Water Drops Effect

One of the effects that has always grabbed my attention in photoshop is water. I am going to show you a cool an quick water effect.

Step 1:First we need to create the water drops. Open up our usual 500 x 500 pixel canvas. Go to the channels palette and create a new alpha channel. Then apply Filter => Noise to the channel. Below are my settings.

Step 2:Now, We are going to blur that layer. So go to Filter => Blur => Gaussian Blur and use a radius of 3 - 4.

Step 3:Then go to Image => Adjustments => Threshold. Move the slider so you have an even distribution of white and black in the image. See my image below for a guide. Keep in mind that the white areas will be your water drops so adjust this according to how many drops you want.

This is my setting:

After Threshold setting your images looks like below.

Step 4:In this setup we are going to hit the image with another Gaussian Blur. This time use a setting around 6.5 - 7.5. Then apply the threshold adjustment to it again. You will see the water droplets starting to appear (the white parts) so adjust your threshold until you are happy with the amout and size of droplets. Then apply the Gaussian Blur filter one last time with a low setting of around 1.5. You should have something like this so far.

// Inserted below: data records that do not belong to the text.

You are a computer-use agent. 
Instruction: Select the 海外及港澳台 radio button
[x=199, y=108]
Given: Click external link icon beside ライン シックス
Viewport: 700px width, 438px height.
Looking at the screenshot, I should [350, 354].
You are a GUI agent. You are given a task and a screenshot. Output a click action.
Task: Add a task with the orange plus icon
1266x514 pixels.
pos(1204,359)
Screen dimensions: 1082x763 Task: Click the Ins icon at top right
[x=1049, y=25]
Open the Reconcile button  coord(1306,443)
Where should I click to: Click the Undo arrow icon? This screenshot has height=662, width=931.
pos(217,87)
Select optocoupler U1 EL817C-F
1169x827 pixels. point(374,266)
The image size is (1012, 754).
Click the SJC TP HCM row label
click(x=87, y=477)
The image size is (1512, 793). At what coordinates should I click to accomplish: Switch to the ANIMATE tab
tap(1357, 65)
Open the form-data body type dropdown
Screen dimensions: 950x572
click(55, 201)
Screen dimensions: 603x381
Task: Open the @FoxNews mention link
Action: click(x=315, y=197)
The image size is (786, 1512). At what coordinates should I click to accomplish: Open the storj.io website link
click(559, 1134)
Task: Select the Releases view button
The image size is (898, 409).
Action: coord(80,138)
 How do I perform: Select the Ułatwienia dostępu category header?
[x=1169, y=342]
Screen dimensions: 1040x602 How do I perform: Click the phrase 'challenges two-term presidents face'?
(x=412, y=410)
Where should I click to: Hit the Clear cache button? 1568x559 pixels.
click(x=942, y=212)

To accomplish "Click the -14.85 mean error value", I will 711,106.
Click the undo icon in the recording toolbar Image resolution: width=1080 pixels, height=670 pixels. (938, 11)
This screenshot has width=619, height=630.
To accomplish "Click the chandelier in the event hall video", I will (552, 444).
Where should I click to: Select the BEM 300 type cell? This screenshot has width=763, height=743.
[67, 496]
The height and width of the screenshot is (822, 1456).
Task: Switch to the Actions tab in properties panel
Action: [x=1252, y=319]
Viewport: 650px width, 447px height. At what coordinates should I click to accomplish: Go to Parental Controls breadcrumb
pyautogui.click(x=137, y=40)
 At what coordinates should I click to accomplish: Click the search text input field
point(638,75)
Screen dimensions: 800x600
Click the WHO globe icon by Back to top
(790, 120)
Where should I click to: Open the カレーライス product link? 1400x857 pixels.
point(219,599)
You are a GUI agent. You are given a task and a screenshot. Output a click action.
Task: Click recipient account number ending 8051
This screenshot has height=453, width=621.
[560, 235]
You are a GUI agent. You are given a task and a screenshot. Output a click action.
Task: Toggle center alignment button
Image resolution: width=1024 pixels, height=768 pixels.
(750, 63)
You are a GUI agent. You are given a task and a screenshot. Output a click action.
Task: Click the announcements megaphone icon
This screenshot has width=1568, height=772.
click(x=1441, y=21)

Step 5:Now since we have some jagged edges we are going to apply a levels adjustment. Go to Image => Adjustments => Levels or Press Ctrl + L to bring up the levels adjustment box. Drag both the left and right sliders in toward the center slider. Do this until you feel the jaggies are gone.

Step 6: OK, now we have our drops so the fun part starts. If you ever wanted a cow pattern then this would be the place to stop. First go back to your layers palette and create some text. A large thick font will work best here. Then duplicate the text layer and hide one of them (just in case we need to come back to it later). Select the duplicate and go to Layer => Rasterize => Type. We do this because we are going to need to distort the text soon and it needs to be rasterized first. Also, while you are in the layers palette, create a background so we can see the water droplets on it. Used a blue to purple gradient.

Step 7:Create a new layer above your text layer. Go back to your channels palette and Ctrl + click on the water drop alpha channel. This puts a selection around everything that is white. Then go back to your layers palette and fill the selection with white (Make sure your new layer above the text layer is active). Your image should look pretty close to mine so far..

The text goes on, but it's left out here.